Two other special curries were katu puhul –a spicy curry of chunky pieces of ash pumpkin which was rid of its skin whole, then vigorously pricked with a fork and cut to pieces. The redish gravy was excellent. A kind of ala kola, large leaves off a marsh plant were picked, washed, rolled into cigar shapes, sun dried and then cooked dry. These two curries with others like karola badun were a must when rice and curry was taken to a relative’s home in a kurini pettiya – reed woven, circular containers.
Served Lunch
I have to mention how the Queen of the Mahagedera kussiya served lunch. We had dinner at table, serving ourselves or being served. Breakfast too which was invariably kiributh made in different forms, like blobs rolled in cut arecanut spathes with polpani inside. But lunch was different in the way it was laid out for us. Grandfather had his lunch in his domain, dished out separately in fine china, table laid with silver cutlery. He did not use his fingers when eating by himself. He would invite us kids but we shied away. Amma’s domain was best for meals.
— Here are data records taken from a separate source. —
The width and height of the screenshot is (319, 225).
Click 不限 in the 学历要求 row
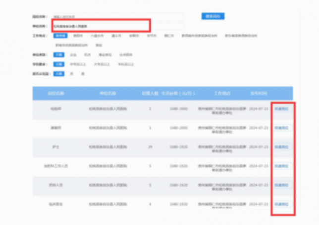pyautogui.click(x=58, y=64)
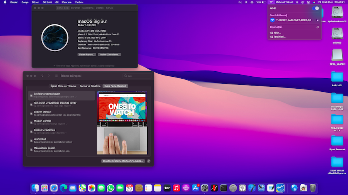
Task: Uncheck the Mission Control gesture checkbox
Action: (31, 122)
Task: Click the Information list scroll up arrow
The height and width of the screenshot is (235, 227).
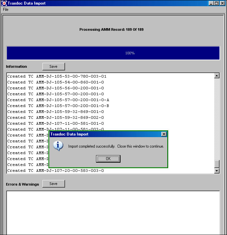Action: pyautogui.click(x=217, y=76)
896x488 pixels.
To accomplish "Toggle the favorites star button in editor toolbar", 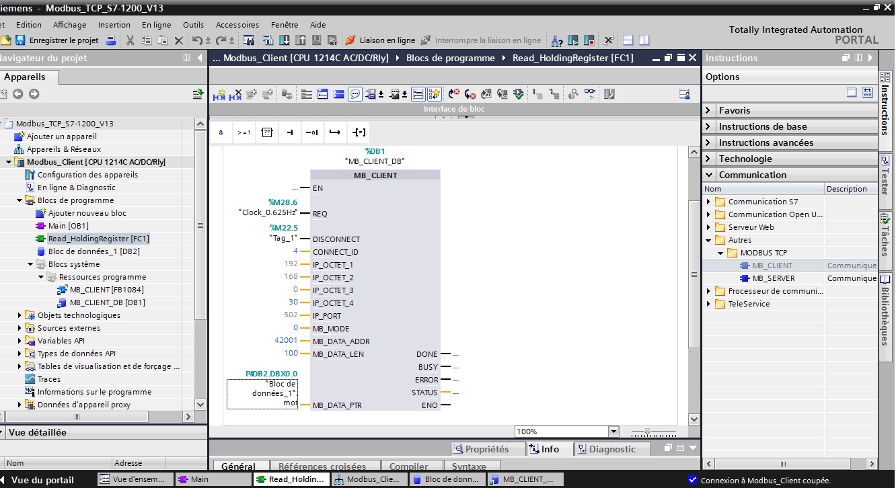I will [435, 94].
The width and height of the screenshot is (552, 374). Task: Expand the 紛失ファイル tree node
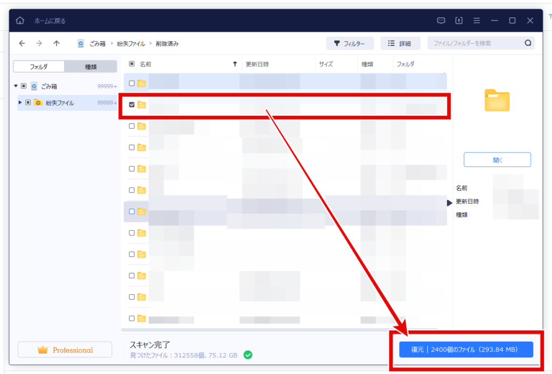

Maybe there were many outsiders for lunch. Vast amounts of rice and curry were cooked. The kitchen helping girls would lay out the plates: fine china for uncles and any visitors, decorative china soup bowls for Mother and aunts present, and bakelight plates for us kids. The servants had belek pigang. I shudder now but it went unnoticed then – the way it was and not complained about – round shaped arecanut spathes for the rice pounding padu women and garden working men.
Grandmother would sit on a stool surrounded by these plates laid on a mat on the ground. The rice thambaheliya (brass pot) would be overturned on a washed, woven square mat with raised sides and the rice evened with a spoon. Then Grandma would ladle the rice to the plates, and the cook woman the curries. The kitchen was filled with delicious aromas and we kids sat on very low kolombas with three legged stools holding our plates.
Those were the days, my friends and Ajantha Perera, of spacious living, ordered and secure. Corruption was not heard of; arguments and fights mild and easily settled; politics left severely to politicians and persons knowing their place and work to be done. However, the caste system accepted by all was an unjust aberration; not even those who were deemed of low caste seemed to notice discrimination. Free education and marching time fortuitously did away with this ignominious societal blemish.